Syaikh Abu ‘Ali ar-Rudzbari benar-benar terhindar dari kekelaman nafsu ammarahnya sendiri. Bukan dengan cara membunuh nafsu itu agar beliau bisa selamat dari berbagai macam terkamannya yang sanggup menipu dan menggulung beliau, tapi dengan mendidik dan menguasai nafsu itu sebaik mungkin.
Itulah apa yang disebut sebagai kemenangan paling hakiki. Di antara tanda-tandanya adalah bahwa siapa pun yang telah mengalaminya akan senantiasa terfokus kepada Allah Ta’ala dalam setiap keadaannya. Sementara segala sesuatu yang lain dipandang hanya sebagai spektrum dari hadiratNya.
Bahkan lebih dari itu, nafsu ammarah tersebut akan mengalami metamorfosis menjadi lawwamah, menjadi mulhamah, menjadi muthmainnah yang senantiasa siaga melakukan kebaikan demi kebaikan, bahkan melakukan keterpujian demi keterpujian. Hal-ihwal itu dilakukannya dengan penuh kesenangan. Bukan lagi dengan terpaksa.

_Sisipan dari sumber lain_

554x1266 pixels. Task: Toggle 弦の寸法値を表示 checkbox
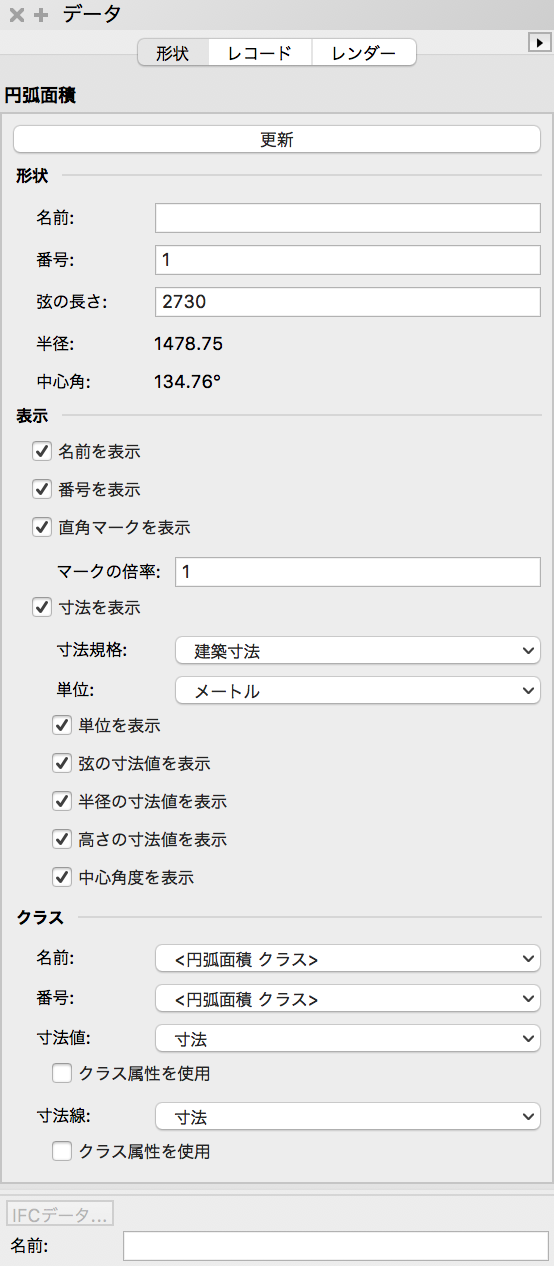pos(62,763)
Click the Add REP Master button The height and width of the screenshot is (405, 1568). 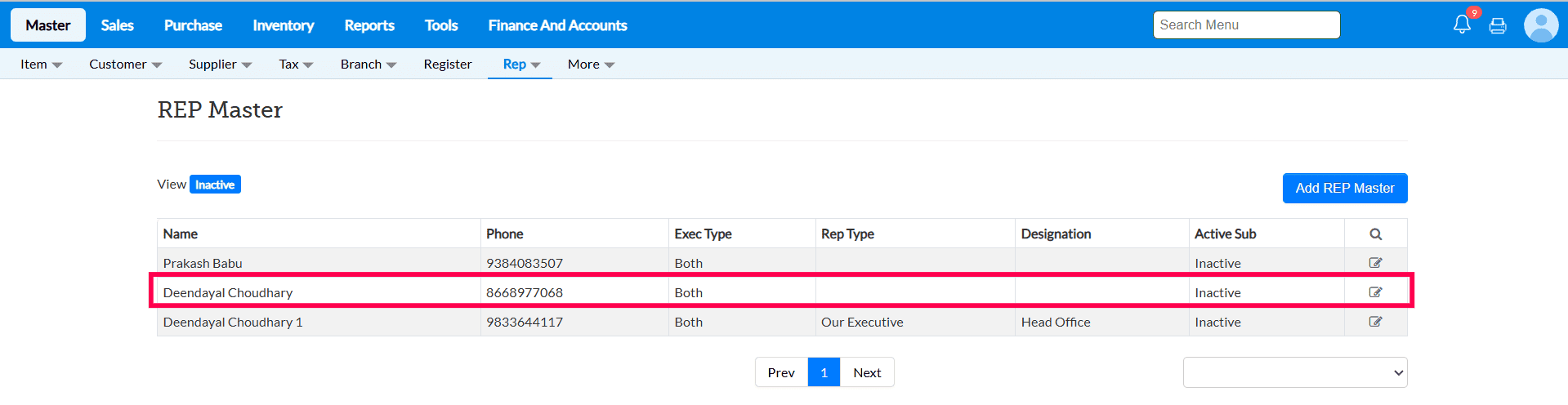[1345, 188]
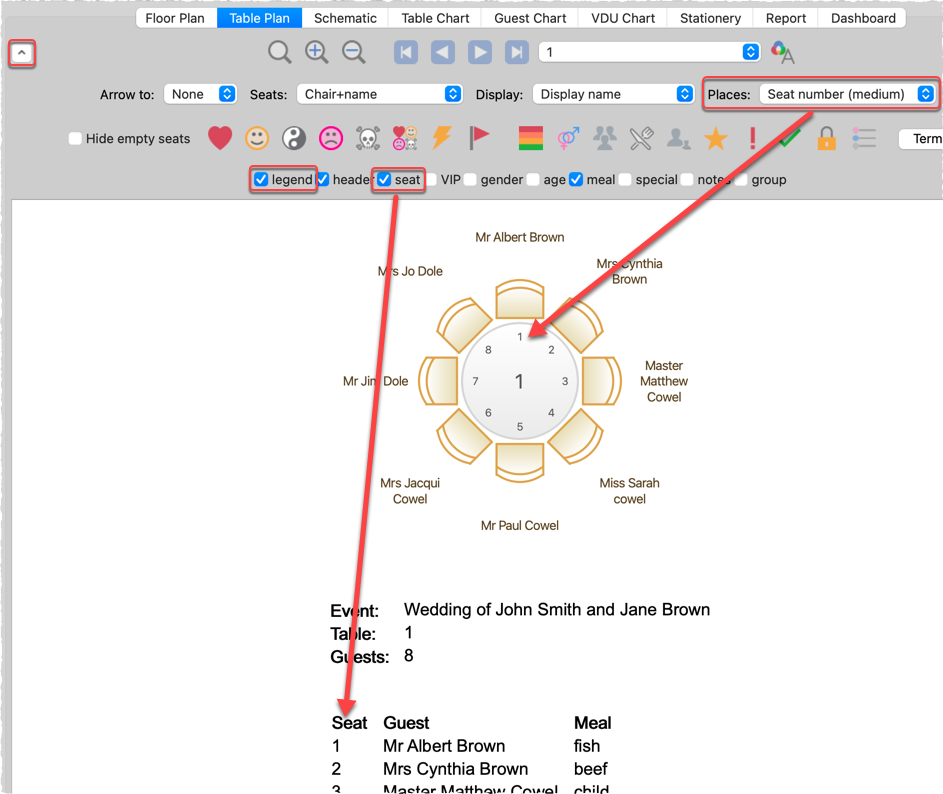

Sedangkan orang yang telah mengalami kekalahan rohani semakin hari menjadi semakin terhempas, semakin sibuk dengan berbagai macam harta benda duniawi, semakin terkunci jurus-jurus kebaikannya, sehingga dia menjadi semakin ruwet dengan hal-ihwal yang sesungguhnya secara spiritual tidaklah penting.
“Tanda bahwa Allah Ta’ala berpaling dari seorang hamba adalah Dia menjadikan si hamba itu sibuk dengan aneka ragam hal yang sebenarnya sama sekali tidak penting secara rohani bagi dirinya,” ungkap Syaikh Abu ‘Ali ar-Rudzbari dengan sangat meyakinkan.
Syaikh Abu ‘Ali ar-Rudzbari sendiri sungguh telah melakukan keberpihakan yang begitu gamblang kepada hadiratNya dan segala sesuatu yang bisa mengantarkan beliau pada posisi yang makin akrab dan intim dengan Allah Ta’ala. Bukan hanya rida yang beliau miliki, tapi juga kesabaran yang sedemikian sempurna.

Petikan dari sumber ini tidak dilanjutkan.